You Can Try Goodwill Letters or Negotiation
If you have defaults, collections or judgments appearing accurately on your business credit reports, you may still be able to lessen their damage by reaching out to creditors and asking them to remove these accounts. This involves writing “goodwill letters” explaining the circumstances that led to your payment problems and asking the creditor to forgive the debt and stop reporting it.
Getting negative information removed through goodwill letters doesn’t always work, but it doesn’t hurt to try if you have a sympathetic case such as medical issues, client nonpayment or temporary industry disruption beyond your control.
Alternatively, you may be able to negotiate with creditors or collectors to pay less than the full outstanding balance in exchange for removing negative information from your credit reports. Debt settlement letters can be effective when the creditor likely expects little repayment otherwise.
Just get any compromise or payment agreements in writing before sending money to ensure the collectors or creditors uphold their end of the bargain.
How to Rebuild Your Business Credit
Recovering – or building from scratch – your business credit scores after defaults and collections takes diligence and patience. But taking the right steps can help your scores gradually improve over time. It’s a marathon, not a sprint.

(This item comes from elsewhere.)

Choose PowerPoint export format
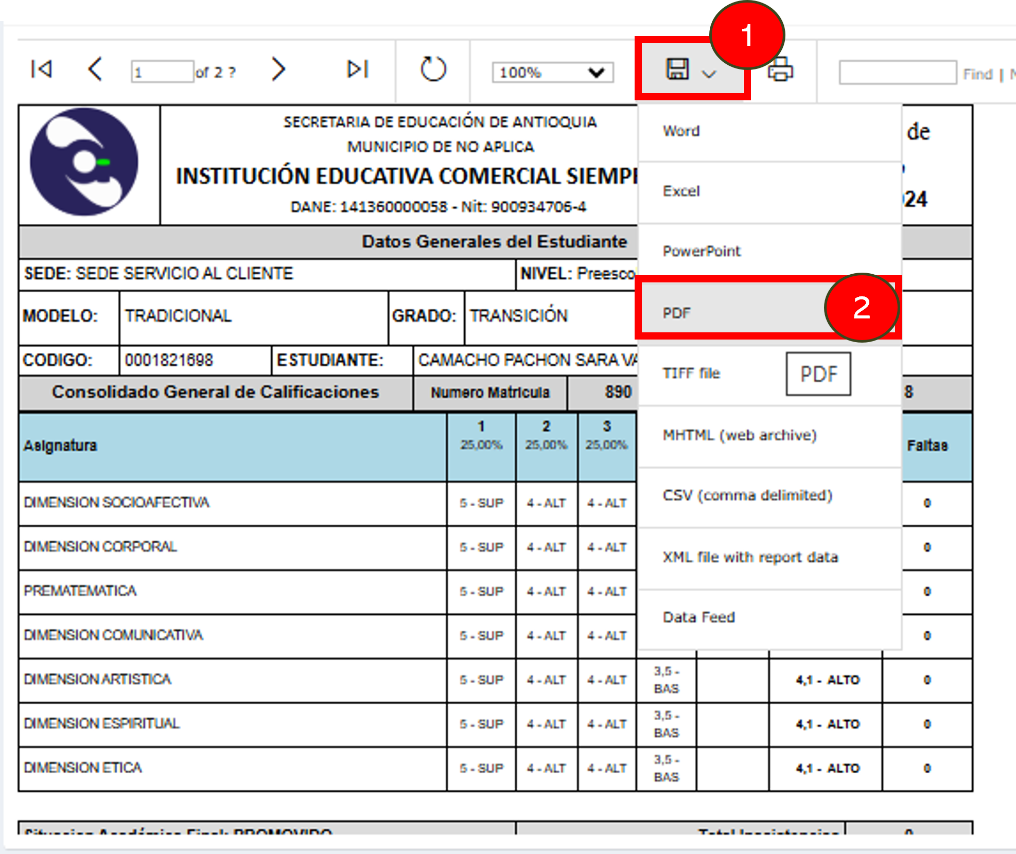 (x=701, y=252)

Start by making sure all current accounts stay in good standing to prevent further damage. Pay at least the minimums on time every month. Increase payments and pay down balances as cash flow allows.
Apply for new store, fleet or vendor accounts from companies reporting to business credit agencies and responsibly manage these accounts. Even if you need to start with small credit limits, on-time payments help demonstrate you manage credit well.

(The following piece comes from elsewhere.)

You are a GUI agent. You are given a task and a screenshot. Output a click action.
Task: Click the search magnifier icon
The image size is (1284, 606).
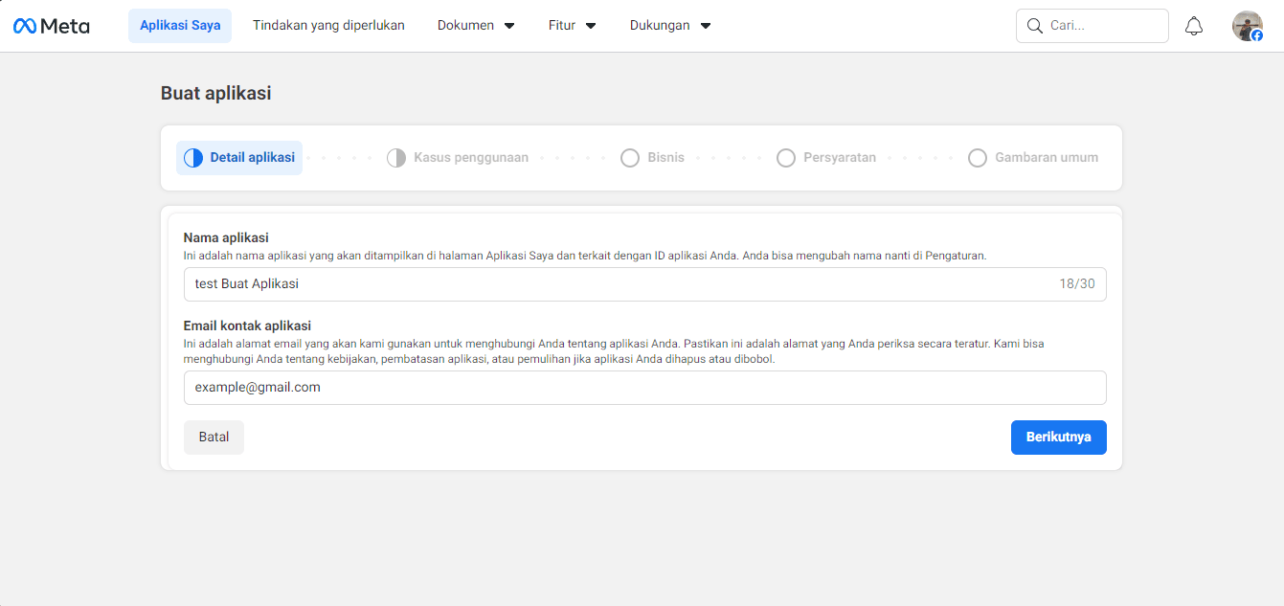coord(1034,26)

Consider adding your own positive payment history using self-reporting options from Nav or other providers. This helps counteract negative records.
Keep old accounts open rather than closing them as balances get paid off. Ongoing positive history is very valuable for credit rebuilding.
Stay persistent and consistent in paying accounts on time and pursuing removals of negative information through goodwill letters or negotiations. Even slow progress still moves you in the right direction.
Managing Through Hard Times
Having past defaults, collections and judgments appearing on your business credit reports can be discouraging. But understanding precisely how these blemishes impact your scores and ability to access financing helps you minimize the fallout.
And while negative information can take years to fade or require creditor cooperation to remove, taking the right small business credit repair steps gives you a game plan to still ultimately achieve strong scores and borrowing power. The key is patience and persistence.